Required task: Copy out every one of the records below word for word, leaving out the pictures.

Part of a data file
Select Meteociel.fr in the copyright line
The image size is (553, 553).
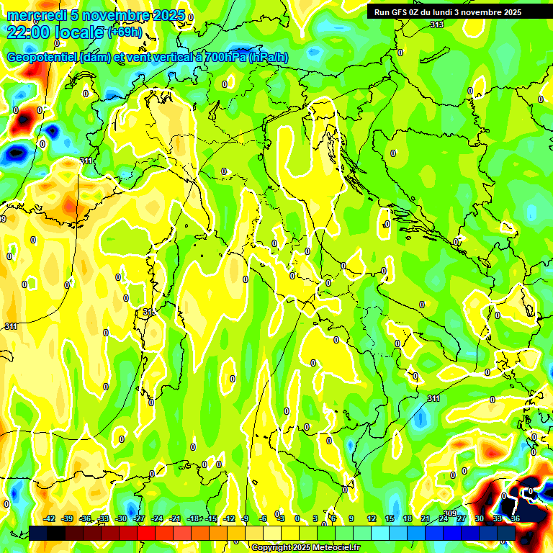pos(336,548)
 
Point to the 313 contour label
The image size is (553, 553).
pos(437,25)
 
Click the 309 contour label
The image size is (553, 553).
pos(450,513)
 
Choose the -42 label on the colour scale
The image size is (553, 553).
pos(50,518)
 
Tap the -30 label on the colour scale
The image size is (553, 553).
pos(121,518)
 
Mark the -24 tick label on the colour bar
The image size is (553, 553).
pos(157,518)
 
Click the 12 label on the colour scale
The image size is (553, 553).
pos(372,518)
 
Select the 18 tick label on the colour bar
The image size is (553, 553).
pos(408,518)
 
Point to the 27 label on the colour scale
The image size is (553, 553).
pos(462,518)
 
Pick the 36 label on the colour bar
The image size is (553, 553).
pos(516,518)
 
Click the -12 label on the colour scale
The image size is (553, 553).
pos(228,518)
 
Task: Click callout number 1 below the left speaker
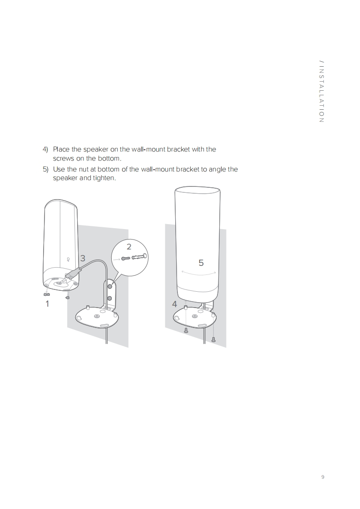point(47,304)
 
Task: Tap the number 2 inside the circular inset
point(129,247)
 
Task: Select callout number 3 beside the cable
point(83,258)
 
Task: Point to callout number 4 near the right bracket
point(174,304)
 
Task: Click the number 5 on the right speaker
point(201,263)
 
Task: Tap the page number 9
point(323,477)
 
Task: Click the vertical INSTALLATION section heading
point(322,92)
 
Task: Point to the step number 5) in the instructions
point(45,170)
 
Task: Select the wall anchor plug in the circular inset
point(139,257)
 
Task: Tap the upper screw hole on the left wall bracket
point(110,287)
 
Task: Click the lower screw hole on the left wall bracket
point(109,299)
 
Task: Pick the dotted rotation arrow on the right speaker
point(199,273)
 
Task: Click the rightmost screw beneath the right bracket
point(213,339)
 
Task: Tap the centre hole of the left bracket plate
point(97,317)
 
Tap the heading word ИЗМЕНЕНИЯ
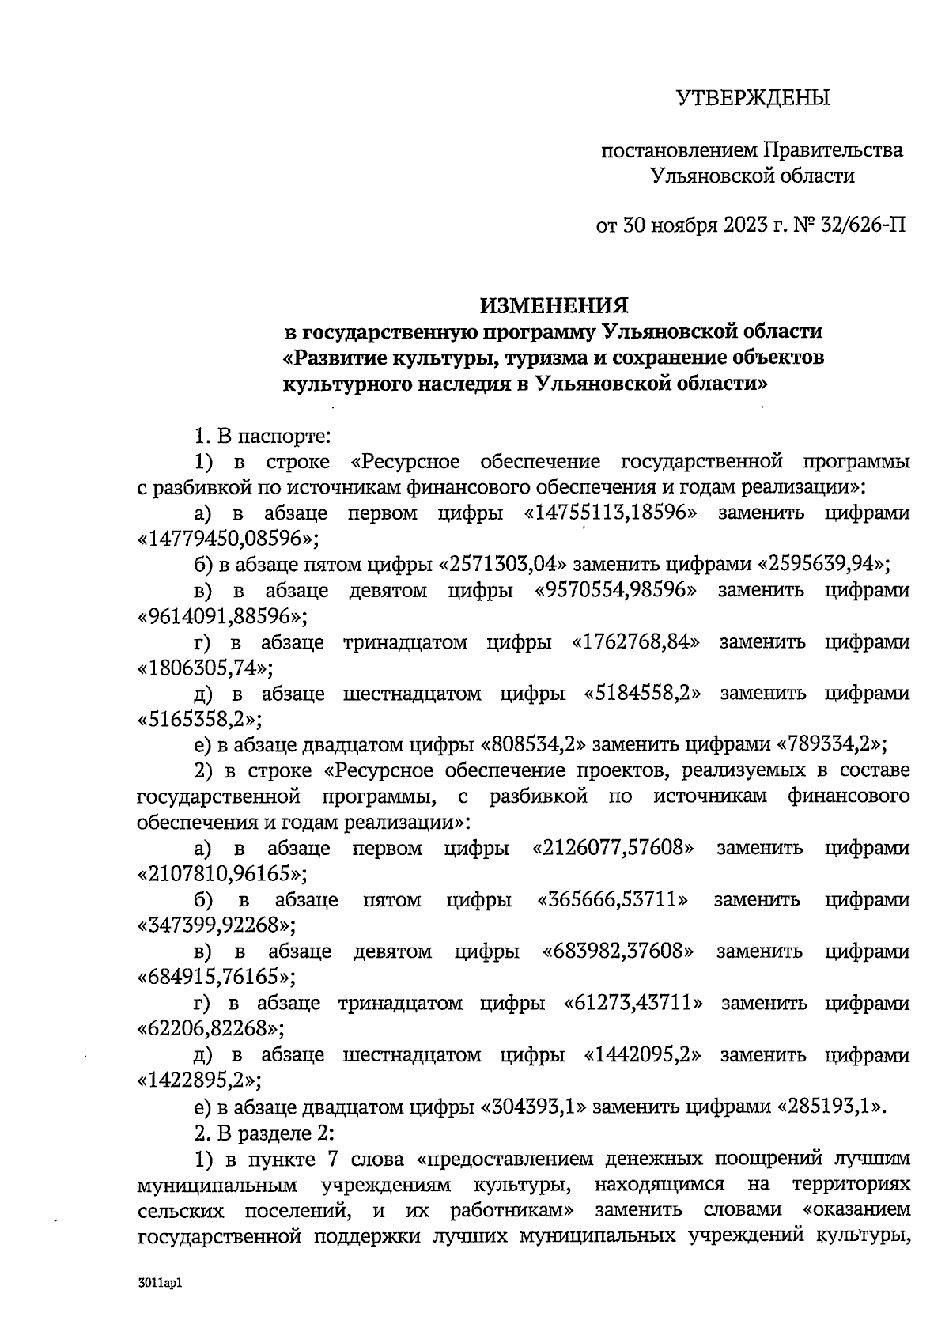[x=555, y=305]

Task result:
Select Meteociel.fr in the copyright line
The image size is (553, 553).
pos(336,548)
 
Point to the 313 contour label
The image size is (553, 553).
pos(437,25)
 
Click the 309 contour label
The image size is (553, 553).
pos(450,513)
 
Choose the -42 label on the colour scale
The image size is (553, 553).
pos(50,518)
 
Tap the -30 label on the colour scale
The image size is (553, 553).
pos(121,518)
 
Mark the -24 tick label on the colour bar
The image size is (553, 553).
pos(157,518)
 
Click the 12 label on the colour scale
The image size is (553, 553).
pos(372,518)
 
Select the 18 tick label on the colour bar
The image size is (553, 553).
pos(408,518)
 
Point to the 27 label on the colour scale
The image size is (553, 553).
pos(462,518)
 
Pick the 36 label on the colour bar
The image size is (553, 553).
pos(516,518)
 
Click the -12 label on the colour scale
The image size is (553, 553).
pos(228,518)
 
Task: Click callout number 1 below the left speaker
point(47,304)
 
Task: Tap the number 2 inside the circular inset
point(129,247)
 
Task: Select callout number 3 beside the cable
point(83,258)
 
Task: Point to callout number 4 near the right bracket
point(174,304)
 
Task: Click the number 5 on the right speaker
point(201,263)
 
Task: Tap the page number 9
point(323,477)
 
Task: Click the vertical INSTALLATION section heading
point(322,92)
 
Task: Point to the step number 5) in the instructions
point(45,170)
 
Task: Select the wall anchor plug in the circular inset
point(139,257)
 
Task: Tap the upper screw hole on the left wall bracket
point(110,287)
 
Task: Click the lower screw hole on the left wall bracket
point(109,299)
 
Task: Pick the dotted rotation arrow on the right speaker
point(199,273)
 
Task: Click the rightmost screw beneath the right bracket
point(213,339)
 
Task: Tap the centre hole of the left bracket plate
point(97,317)
 
Tap the heading word ИЗМЕНЕНИЯ
[x=555, y=305]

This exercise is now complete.